• [Documento de origem]

□ □ □ □ □

O grupo de pesquisadores baseou sua pesquisa nos assentamentos Dona Carmen, Boa Esperança e Florestan Fernandes. A intenção era avaliar se a cidadania é garantida em territórios contemplados pelo Programa Nacional de Habitação Rural, além das questões arquitetônicas das casas construídas a partir do financiamento adquirido. A partir do estudo, nasceu a pesquisa Produção do PNHR nos assentamentos rurais do estado de SP: inserção territorial e avaliação arquitetônica, construtiva e tecnológica.
Os pesquisadores avaliaram quatro eixos principais. São eles a questão agrária no oeste paulista; infraestrutura, serviços e equipamentos públicos; programa, projetos e produção habitacional – analisando o PNHR. Por fim, a produção da agricultura camponesa.
Rodolfo Sertori, um dos responsáveis pelo estudo, compartilhou suas explicações sobre as falhas que esses programas apresentam.
O PNHR integra o Minha Casa Minha Vida e funciona de forma parecida. As famílias recebem um subsídio para construir ou reformar suas moradias, podendo receber terras desapropriadas ou negociá-las com empréstimos. Os grupos interessados devem ser representados por uma sociedade organizadora sem fins lucrativos.

□ □ □ □ □

• [Dados]
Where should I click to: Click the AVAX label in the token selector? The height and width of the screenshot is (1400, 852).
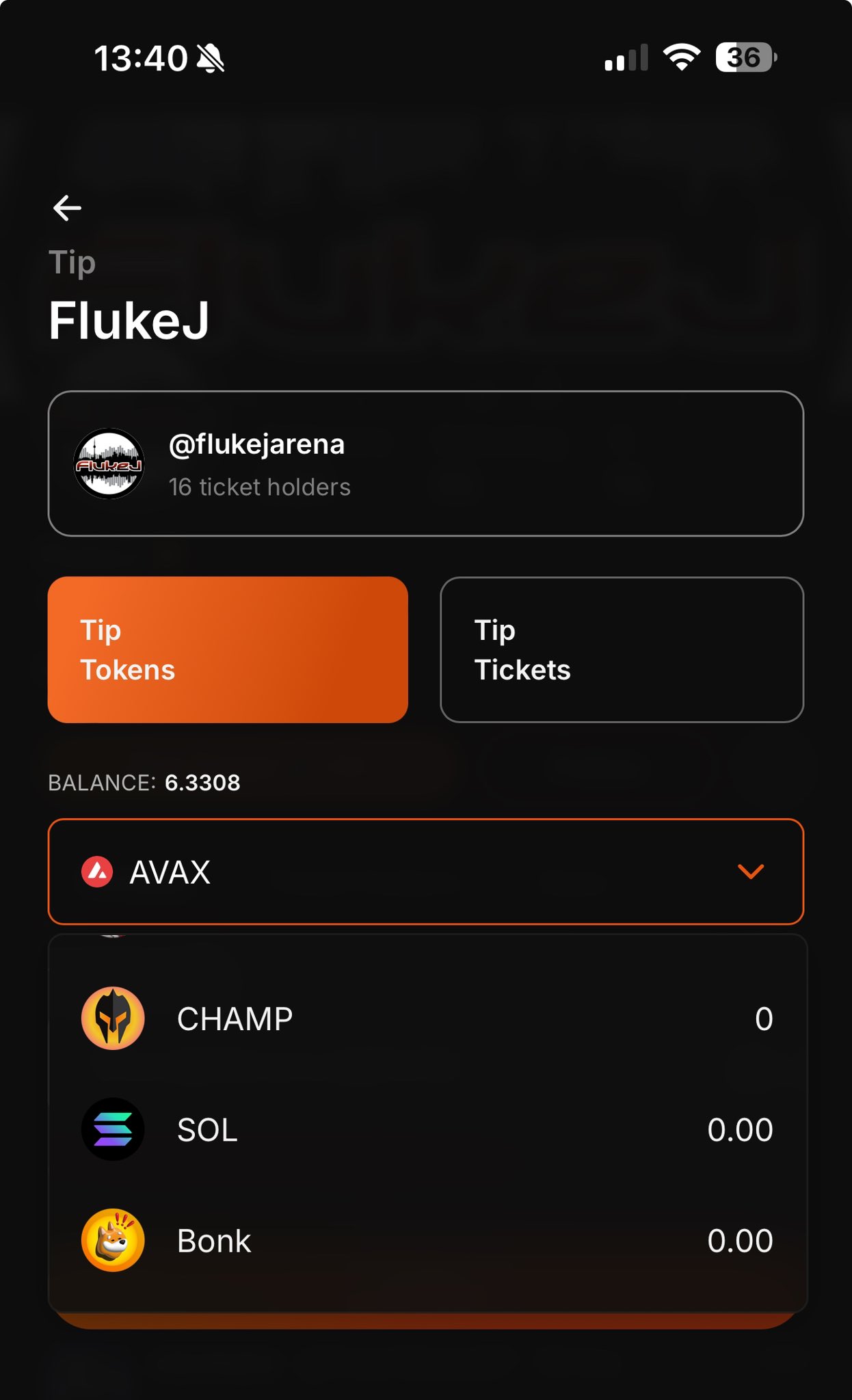170,872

□ □ □ □ □

• [Detalhes do problema] Por favor, passe para o inglês a seguinte frase do texto sobre habitação rural: "O PNHR integra o Minha Casa Minha Vida e funciona de forma parecida."

• [A resposta] The PNHR is part of Minha Casa Minha Vida and works in a similar way.